We have deployed Anubis to git.sr.ht.
After some internal discussions we have ultimately decided that the best course
of action to protect git.sr.ht from LLM crawlers is to deploy Anubis. This
software presents some users with a proof-of-work challenge which is solved by
the user’s browser with JavaScript.
This challenge is automatically bypassed for logged-in users. If your browser
does not support JavaScript (or you do not wish to enable it for any other
reason), log in at meta.sr.ht to circumvent it.
Note that Anubis is only being used for the web frontend. API access and git
operations are unaffected.
This solution is robust and reliable.
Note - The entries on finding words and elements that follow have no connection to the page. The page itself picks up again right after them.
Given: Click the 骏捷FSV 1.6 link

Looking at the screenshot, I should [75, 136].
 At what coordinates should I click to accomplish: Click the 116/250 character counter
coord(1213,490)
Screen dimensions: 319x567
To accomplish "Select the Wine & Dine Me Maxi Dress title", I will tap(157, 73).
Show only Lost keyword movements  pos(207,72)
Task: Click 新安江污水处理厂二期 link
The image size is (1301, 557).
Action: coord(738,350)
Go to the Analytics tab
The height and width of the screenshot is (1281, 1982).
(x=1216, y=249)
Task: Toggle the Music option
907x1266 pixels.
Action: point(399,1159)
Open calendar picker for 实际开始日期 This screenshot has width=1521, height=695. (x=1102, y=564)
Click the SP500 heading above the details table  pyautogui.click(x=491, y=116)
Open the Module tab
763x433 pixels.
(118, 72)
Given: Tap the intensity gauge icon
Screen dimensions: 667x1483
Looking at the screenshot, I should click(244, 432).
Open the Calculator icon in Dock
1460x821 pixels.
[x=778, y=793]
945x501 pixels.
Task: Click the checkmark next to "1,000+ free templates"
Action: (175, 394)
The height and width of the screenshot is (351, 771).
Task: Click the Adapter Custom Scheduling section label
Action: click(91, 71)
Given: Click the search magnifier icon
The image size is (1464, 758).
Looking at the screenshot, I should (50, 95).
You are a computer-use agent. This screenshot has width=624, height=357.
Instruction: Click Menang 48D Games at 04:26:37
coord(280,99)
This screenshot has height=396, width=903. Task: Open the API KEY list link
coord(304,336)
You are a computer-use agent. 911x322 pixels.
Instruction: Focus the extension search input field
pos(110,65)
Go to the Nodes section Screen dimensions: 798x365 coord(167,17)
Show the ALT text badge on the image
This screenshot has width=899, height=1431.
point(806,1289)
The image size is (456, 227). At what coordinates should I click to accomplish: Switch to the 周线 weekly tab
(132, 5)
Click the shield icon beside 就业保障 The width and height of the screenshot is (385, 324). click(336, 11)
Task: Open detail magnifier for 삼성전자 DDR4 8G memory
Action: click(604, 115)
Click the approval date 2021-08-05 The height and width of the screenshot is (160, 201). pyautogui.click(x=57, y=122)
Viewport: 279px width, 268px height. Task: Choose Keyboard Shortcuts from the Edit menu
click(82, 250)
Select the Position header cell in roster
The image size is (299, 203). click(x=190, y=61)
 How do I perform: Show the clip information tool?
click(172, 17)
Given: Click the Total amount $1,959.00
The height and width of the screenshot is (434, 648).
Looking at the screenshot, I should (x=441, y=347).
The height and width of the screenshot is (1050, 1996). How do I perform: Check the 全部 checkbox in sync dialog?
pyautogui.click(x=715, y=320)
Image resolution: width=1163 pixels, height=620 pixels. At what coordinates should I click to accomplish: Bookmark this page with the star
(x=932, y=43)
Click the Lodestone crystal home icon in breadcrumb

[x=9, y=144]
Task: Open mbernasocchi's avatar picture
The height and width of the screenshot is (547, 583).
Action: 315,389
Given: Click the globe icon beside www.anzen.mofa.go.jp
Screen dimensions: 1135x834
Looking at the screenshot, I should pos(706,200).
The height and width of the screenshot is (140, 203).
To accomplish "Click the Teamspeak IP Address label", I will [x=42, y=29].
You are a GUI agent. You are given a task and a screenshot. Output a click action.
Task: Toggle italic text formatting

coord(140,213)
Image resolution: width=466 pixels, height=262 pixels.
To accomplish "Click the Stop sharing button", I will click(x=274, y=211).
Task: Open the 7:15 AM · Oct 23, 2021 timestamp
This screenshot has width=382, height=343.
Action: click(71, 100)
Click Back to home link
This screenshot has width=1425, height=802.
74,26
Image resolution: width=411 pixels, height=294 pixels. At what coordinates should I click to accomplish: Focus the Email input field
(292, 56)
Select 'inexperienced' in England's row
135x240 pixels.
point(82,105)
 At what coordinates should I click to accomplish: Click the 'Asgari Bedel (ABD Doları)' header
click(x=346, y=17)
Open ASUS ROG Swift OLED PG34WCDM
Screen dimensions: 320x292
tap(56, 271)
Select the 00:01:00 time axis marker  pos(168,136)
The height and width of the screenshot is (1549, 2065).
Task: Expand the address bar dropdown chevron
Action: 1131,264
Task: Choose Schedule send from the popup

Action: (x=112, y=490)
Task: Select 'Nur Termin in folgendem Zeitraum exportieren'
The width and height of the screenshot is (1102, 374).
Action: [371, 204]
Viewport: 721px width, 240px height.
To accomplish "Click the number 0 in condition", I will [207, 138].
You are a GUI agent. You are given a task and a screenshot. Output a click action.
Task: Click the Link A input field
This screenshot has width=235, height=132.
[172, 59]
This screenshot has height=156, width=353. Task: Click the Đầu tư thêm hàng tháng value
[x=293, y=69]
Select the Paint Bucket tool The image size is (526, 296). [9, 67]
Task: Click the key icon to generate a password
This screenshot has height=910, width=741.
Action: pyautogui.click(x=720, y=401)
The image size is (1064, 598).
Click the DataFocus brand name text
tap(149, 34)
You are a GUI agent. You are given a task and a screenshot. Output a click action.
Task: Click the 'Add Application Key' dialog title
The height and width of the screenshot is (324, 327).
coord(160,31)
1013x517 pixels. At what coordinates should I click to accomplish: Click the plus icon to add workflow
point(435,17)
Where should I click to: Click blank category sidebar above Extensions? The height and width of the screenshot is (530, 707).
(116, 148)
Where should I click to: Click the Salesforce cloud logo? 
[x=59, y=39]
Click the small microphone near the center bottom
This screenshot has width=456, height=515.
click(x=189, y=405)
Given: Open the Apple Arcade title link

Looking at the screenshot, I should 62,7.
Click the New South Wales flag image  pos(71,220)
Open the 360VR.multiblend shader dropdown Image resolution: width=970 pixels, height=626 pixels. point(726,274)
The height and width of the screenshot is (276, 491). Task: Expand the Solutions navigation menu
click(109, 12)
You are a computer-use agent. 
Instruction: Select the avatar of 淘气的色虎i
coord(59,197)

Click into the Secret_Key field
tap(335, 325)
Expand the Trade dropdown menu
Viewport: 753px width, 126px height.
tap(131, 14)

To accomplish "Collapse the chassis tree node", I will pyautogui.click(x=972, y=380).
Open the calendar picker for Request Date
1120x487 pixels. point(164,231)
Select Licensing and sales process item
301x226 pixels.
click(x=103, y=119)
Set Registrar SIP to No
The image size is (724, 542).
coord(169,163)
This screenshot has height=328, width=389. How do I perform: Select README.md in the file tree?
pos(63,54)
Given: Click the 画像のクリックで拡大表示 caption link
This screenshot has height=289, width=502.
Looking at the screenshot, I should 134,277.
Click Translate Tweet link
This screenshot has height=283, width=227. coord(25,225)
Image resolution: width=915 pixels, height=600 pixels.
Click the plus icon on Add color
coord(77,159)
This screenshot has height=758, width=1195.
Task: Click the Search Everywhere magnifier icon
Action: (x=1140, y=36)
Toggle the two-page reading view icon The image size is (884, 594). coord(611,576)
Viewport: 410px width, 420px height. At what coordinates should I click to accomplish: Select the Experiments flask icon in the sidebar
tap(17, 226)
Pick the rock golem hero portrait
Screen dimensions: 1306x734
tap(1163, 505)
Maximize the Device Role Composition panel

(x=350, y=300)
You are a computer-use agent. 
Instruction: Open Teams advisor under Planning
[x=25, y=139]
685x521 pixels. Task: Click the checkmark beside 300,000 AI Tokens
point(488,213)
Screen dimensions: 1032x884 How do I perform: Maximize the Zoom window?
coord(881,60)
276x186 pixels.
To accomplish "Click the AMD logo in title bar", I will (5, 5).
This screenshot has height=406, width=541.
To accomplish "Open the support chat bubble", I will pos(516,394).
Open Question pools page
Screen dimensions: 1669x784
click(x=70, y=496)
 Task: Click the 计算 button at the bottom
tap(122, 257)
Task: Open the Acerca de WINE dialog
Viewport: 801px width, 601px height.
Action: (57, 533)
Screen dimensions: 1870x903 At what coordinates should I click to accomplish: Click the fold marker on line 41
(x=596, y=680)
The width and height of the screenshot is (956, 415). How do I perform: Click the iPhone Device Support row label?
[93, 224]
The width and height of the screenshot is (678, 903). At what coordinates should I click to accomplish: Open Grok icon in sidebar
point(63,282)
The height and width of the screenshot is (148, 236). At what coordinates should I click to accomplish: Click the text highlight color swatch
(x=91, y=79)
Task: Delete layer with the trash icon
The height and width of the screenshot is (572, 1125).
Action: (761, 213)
We do not want to leave it enabled
indefinitely, but considering that the user impact is minimal and it is
sufficient to mitigate the LLM traffic, we consider the matter closed and are
closing this notice. Thank you for your patience while we prepared our
mitigations.
(09:00 UTC — Mar 24)
SourceHut continues to face disruptions due to aggressive LLM crawlers.
We are continuously working to deploy mitigations. We have deployed a number of
mitigations which are keeping the problem contained for now. However, some of
our mitigations may impact end-users.
In particular, we have deployed Nepenthes to certain routes which are
associated with large volumes of LLM-related traffic. You may encounter certain
pages which are not usable as a result, especially if you are not logged in.
Mitigations only affect the web frontend of SourceHut: SSH access, git
operations, API access, and so on, should behave normally.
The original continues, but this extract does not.